The pride of perfect adolescence, as described a few pages back, is due to purity of thought, to chastity and continence. This purity shines through every tissue, enkindles the eye with a true expression, makes bright the countenance and erects the form. It gives elasticity to the step, causes harmony in the tones of the voice, and adds dignity to the carriage and deportment. The first step in the paths of vice in any form, whether in sexual errors or any other, detracts in the exact degree of the digression from all of the above beautiful and ennobling characteristics.

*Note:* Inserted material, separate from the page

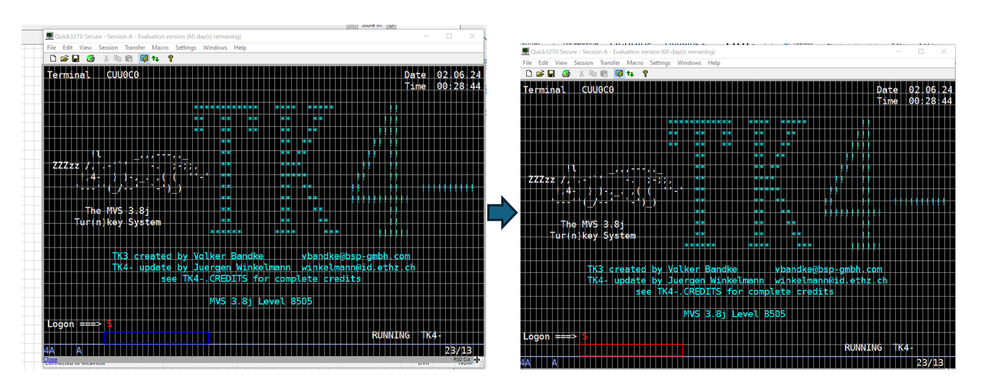Open Session menu in left window
The width and height of the screenshot is (999, 382).
(x=108, y=48)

We have spoken in the preceding pages of new feelings and desires being awakened in the youth after his fourteenth year. This change is wholly due to his approaching manhood, to the time when he will be fully prepared to appreciate, to love and protect, guide and support her whom he makes his wife, and to become the father of happy and healthy children. But this approach to manhood is not due to the development of the genital organs, as some writers affirm, for this would be a reversion of orderly development. The approaching manhood develops in full accordance to their uses and importance all the organs belonging to man. As the well-developed infant has all its organs developed in a condition suitable for its state, and the child has all its organs in all parts of the body, developed in full accord with its state, so adolescence follows, and every organ must develop accordingly; and in this development a new impetus is given to every organ in the body. The whole man awakens to a newness of life as is seen in the change of his voice, the spreading out of his frame, the independence and command of his bearing, the activity of his brain, the soundness of his judgment, until he becomes in the fullest sense a rational being. Of course the development of his genital organs keeps pace with that of his brain; but the brain should lead the way throughout the entire development of the human race.

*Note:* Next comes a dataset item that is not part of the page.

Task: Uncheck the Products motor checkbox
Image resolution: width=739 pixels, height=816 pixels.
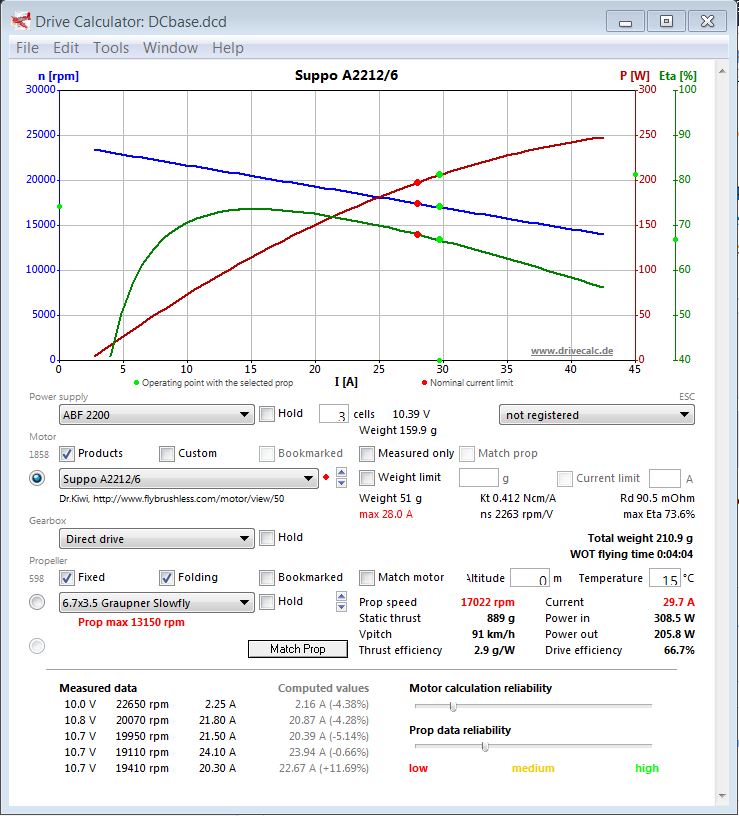Action: (68, 454)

At the time of puberty, then, a new and a different sensation springs up in the generative organs, which is in perfect harmony with the uses for which they are intended. We recognize the use of the hands, the fingers, the feet, the eyes, the ears, the sense of taste, &c., and we use them accordingly. We should think of the generative organs only in the same light. They are intended for use, for the highest and holiest use of procreating human beings to the end that they may become angels in heaven. These organs were not made to be abused; but they are abused every time the mind is allowed to dwell upon them improperly. Every excitation we allow from lewd thoughts or fancies, has a debasing and deteriorating effect upon that well-developed form, upon that conscience so free, and upon that countenance so open and bright, which has been described in the preceding pages.
If the mere thought and excitation arising therefrom are injurious to the perfection of the youth, how much more injurious must be the ultimation of that thought in masturbation, in unlawful sexual intercourse, or in the loss of seminal fluid by other unnatural means.